■ **Records for the task**:
********************

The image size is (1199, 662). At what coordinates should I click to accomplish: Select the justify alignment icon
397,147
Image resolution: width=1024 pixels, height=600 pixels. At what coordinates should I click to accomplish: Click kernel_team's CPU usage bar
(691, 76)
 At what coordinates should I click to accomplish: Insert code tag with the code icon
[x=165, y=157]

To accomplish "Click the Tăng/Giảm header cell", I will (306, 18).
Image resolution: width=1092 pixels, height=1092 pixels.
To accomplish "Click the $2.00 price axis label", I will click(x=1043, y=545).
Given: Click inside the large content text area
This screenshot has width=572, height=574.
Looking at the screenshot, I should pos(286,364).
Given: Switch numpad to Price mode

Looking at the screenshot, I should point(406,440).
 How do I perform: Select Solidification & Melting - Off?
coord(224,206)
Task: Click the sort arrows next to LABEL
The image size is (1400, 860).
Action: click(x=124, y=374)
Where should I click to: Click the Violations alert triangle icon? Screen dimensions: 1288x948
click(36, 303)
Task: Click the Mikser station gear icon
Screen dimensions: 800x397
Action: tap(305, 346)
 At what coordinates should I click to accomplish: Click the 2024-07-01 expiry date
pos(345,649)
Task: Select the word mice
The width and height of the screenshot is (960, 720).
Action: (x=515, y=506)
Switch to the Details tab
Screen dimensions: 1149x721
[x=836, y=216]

********************

■ **Problem to solve**: Would you return each entry exactly as it reads?

■ **Response to the exercise**:
The image size is (1199, 662). At what coordinates should I click to accomplish: Select the justify alignment icon
397,147
Image resolution: width=1024 pixels, height=600 pixels. At what coordinates should I click to accomplish: Click kernel_team's CPU usage bar
(691, 76)
 At what coordinates should I click to accomplish: Insert code tag with the code icon
[x=165, y=157]

To accomplish "Click the Tăng/Giảm header cell", I will (306, 18).
Image resolution: width=1092 pixels, height=1092 pixels.
To accomplish "Click the $2.00 price axis label", I will click(x=1043, y=545).
Given: Click inside the large content text area
This screenshot has width=572, height=574.
Looking at the screenshot, I should pos(286,364).
Given: Switch numpad to Price mode

Looking at the screenshot, I should point(406,440).
 How do I perform: Select Solidification & Melting - Off?
coord(224,206)
Task: Click the sort arrows next to LABEL
The image size is (1400, 860).
Action: click(x=124, y=374)
Where should I click to: Click the Violations alert triangle icon? Screen dimensions: 1288x948
click(36, 303)
Task: Click the Mikser station gear icon
Screen dimensions: 800x397
Action: tap(305, 346)
 At what coordinates should I click to accomplish: Click the 2024-07-01 expiry date
pos(345,649)
Task: Select the word mice
The width and height of the screenshot is (960, 720).
Action: (x=515, y=506)
Switch to the Details tab
Screen dimensions: 1149x721
[x=836, y=216]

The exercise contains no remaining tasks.